Tuesday, October 6, 2009

Cross-border Business and Transactions

1. “transborder” laws – us FEDERAL laws: SECURITY LAWS, export controls, AND FOREIGN CORRUPT PRACTICE ACT.
The “effect doctrine” over the US law and the Organisation of Economic Co-operation and Development - OECD treaties combine a set of regulations that bind agents, distributors, officers and directors of US companies. There has been a lot more international coordination, enforcement, and discussion around foreign bribery cases than ever before.
The Anti-Fraud designed laws – Exchange Act of 1934, Sarbanes and Oxley (SOX of 2002) and Foreign Corrupt Practice Act (FCPA), have unprecedented growth since there is a global anti-bribery convention, which 35 nations have passed FCPA-style laws. Under the pact, the OECD supervising group has power to name and shame any nation that lets its law slide.
Compliance with US law and local laws are a required master point for business overseas. US Companies have to address representation, process, training and orientation worldwide to prevent violation of the FCPA law.
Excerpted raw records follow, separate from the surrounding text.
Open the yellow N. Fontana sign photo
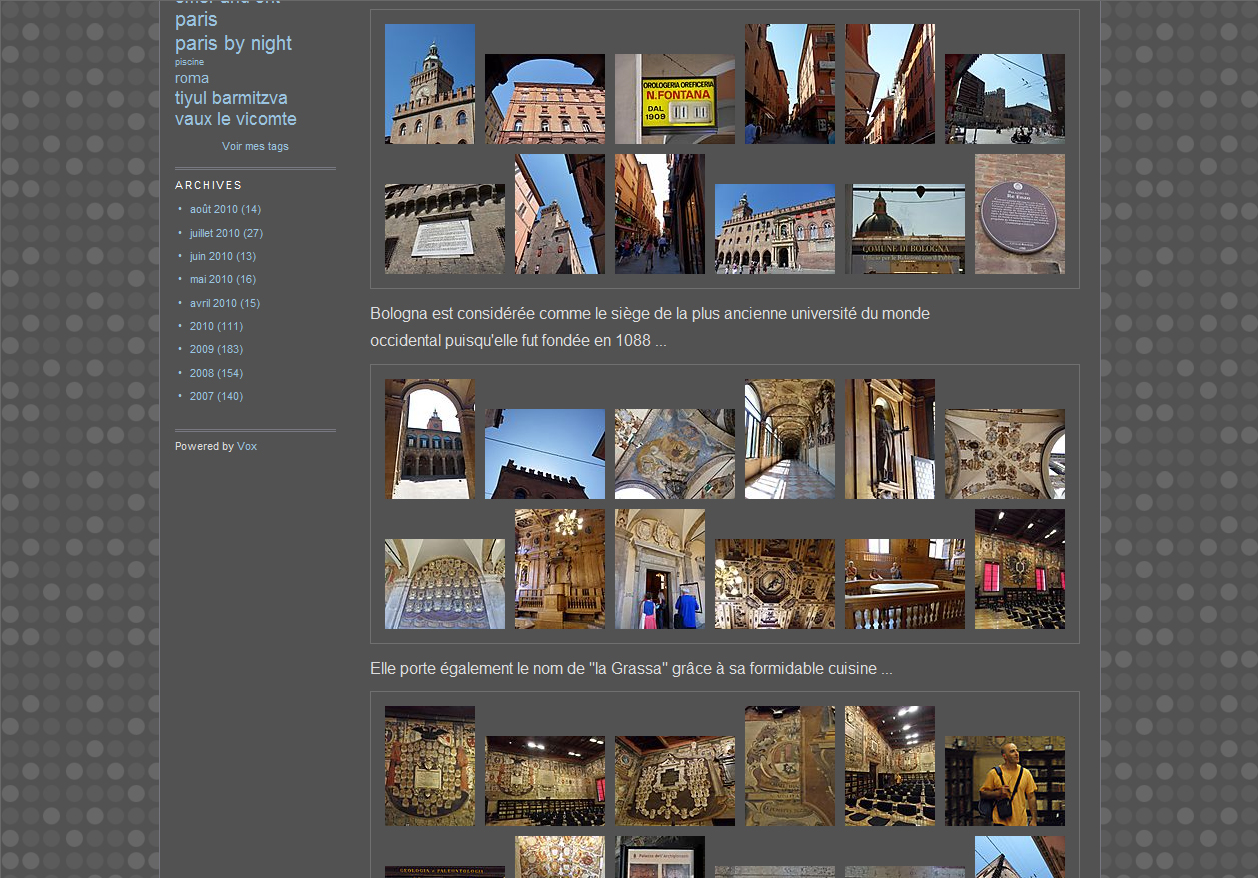click(674, 99)
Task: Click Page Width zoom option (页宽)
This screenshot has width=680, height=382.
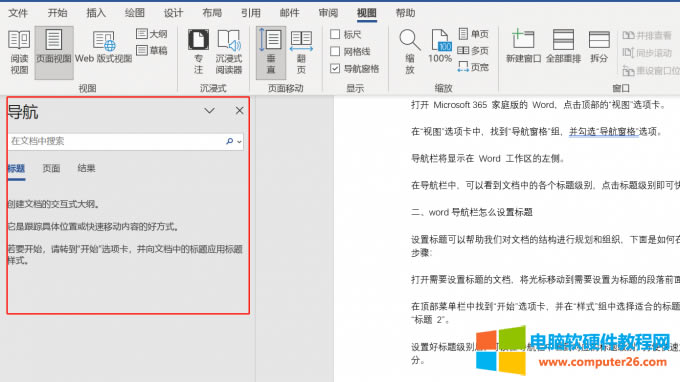Action: [473, 67]
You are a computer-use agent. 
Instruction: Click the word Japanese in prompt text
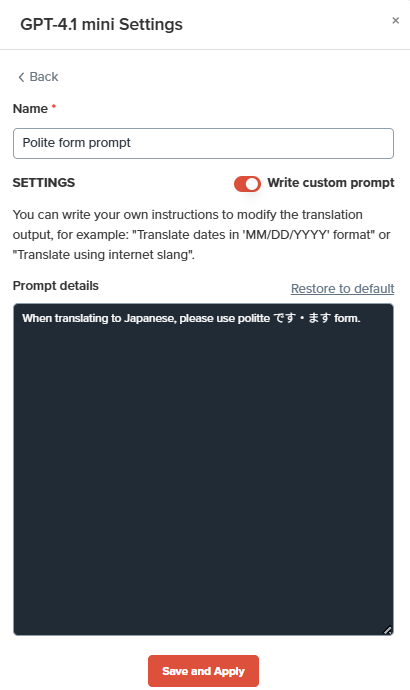click(x=150, y=318)
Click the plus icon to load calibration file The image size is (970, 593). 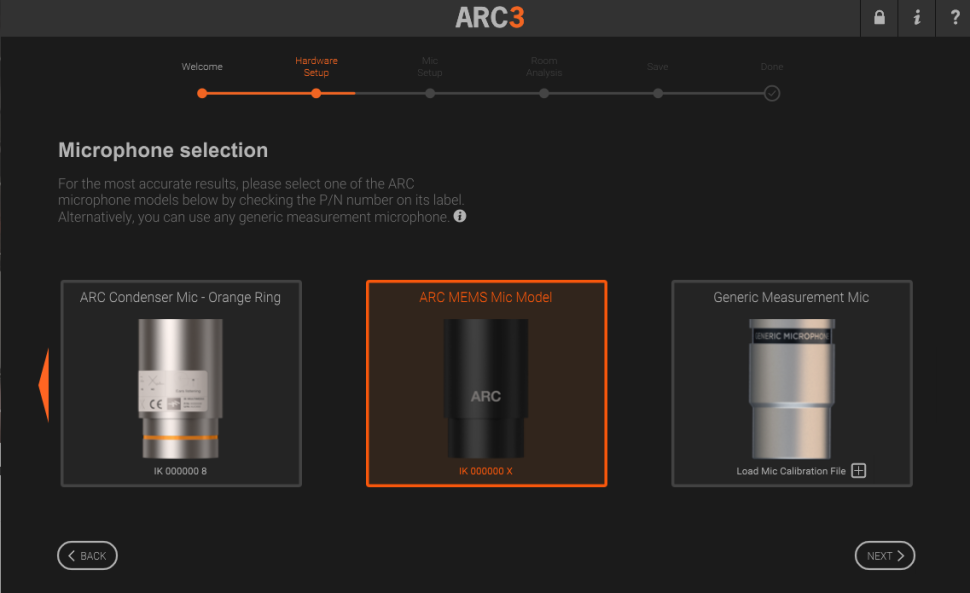coord(859,471)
The Department of Justice (DOJ) and the Securities and Exchange Commission (SEC), in joint enforcement actions, have won the second-largest penalties – US$ 579 Million – for FCPA violation against Halliburton and KBR for the involvement in a 10-year scheme to bribe Nigerian government officials to obtain innumerous construction contracts. Besides penalties, these US Companies jointly agreed to pay US$177 Million in disgorgement of profit relating to those contracts. The terms of the plea agreement include 3 years contract with an independent compliance monitor to review and report the design and implementation of their compliance program to DOJ. . (S.E.C. v. Halliburton Co., No. 4:09-cv-00399 S.D. Texas).
Settlements announced by DOJ and SEC show us not only how misconduct and violation can be costly and harm a company’s reputation, but also show us how the globalization of anti-corruption efforts are increasingly more effective and aggressive recently.
The SEC’s 2008 annual report set out the agency’s expanding focus on global prosecution and growing list of information-sharing arrangements with securities regulators around the world. In 2008, the SEC made 594 requests to foreign regulators for assistance with investigations; in 2003 SEC requested only 309.
In fact the SEC and DOJ jointly are increasing investigations against both foreigners and non-US companies and linking them to a US market. In connection with US white-collar and securities law, the prosecutors involved Siemens A.G., a German company, for entangling foreign citizens and the companies’ agents, including joint venture partners and consultants – U.S. v. Siemens A.G., No. 1:08-cr-00367 (D.D.C.); U.S. v. Kellogg Brown & Root, No. 4:09-cr-00071 (S.D. Texas).
2. PROACTIVE COMPLIANCE PROGRAM, DUE DILIGENCE AND RISK ASSESSMENT
The use of a standardized process, record-keeping management and record retention schedules combined with ethics compliance does not guarantee compliance anymore. Additional focus is required on process knowledge and risk assessment for higher effectiveness. The foreigners are not familiar with the aggressiveness and effectiveness of a SEC investigation.
For its overseas compliance and ethics program to be effective, US Companies have to focus on relevant expertise of the laws abiding, knowledge of the market, business and culture of the region, general understanding of the local regulations, judicial system and processes. The General Counsel has to oversee the difference scenarios and coordinate with the enterprise risk management – overall e.g. SOX 404 assessment, organizational corporate social responsibility or reputation, impact on ethic and compliance issues.
US Companies doing business in Latin America have to coordinate this process by risk assessing not only globally, but also regionally; which is a task for lawyers with background in US, International, and Latin American Laws.
3. Project – Counsel
Life after moving to the US led me back to law school to specialize in US Business and International Transactions. Before that, while still in Brazil, I was at a private practice in the heart of Brazil’s largest finance district, doing banking, commercial transactions and litigation.
My legal practice focused on business and commercial transactions. I am familiar with project finance, including infrastructure acquisitions and financing, and through my studies developed an understanding of the nature of the UCC and US Corporate Law.
My education is an asset in advising corporations on cross-border deals, specifically when doing business in Brazil and Latin America, which I can proactively advice that transactions may need to be structured differently to accommodate the nuances among two or more legal systems. I can provide comparison, application, and parallels of those countries’ legislation, especially when liaising with US General Counsel for large entities and operations.
I look forward to assisting clients through their cross-border business endeavor. I sat in a law school classroom in the US and I attended all of the intangible benefits that any immersion experience brings – the opportunity to engage in law discussions on a daily basis with American law students and obtain a broadened perspective. It has made a huge difference by simply reading American Law and being admitted to the Illinois state bar. I have multiple jurisdiction education on regulatory framework, which became a valuable skill when it comes for advising US corporation arrangements.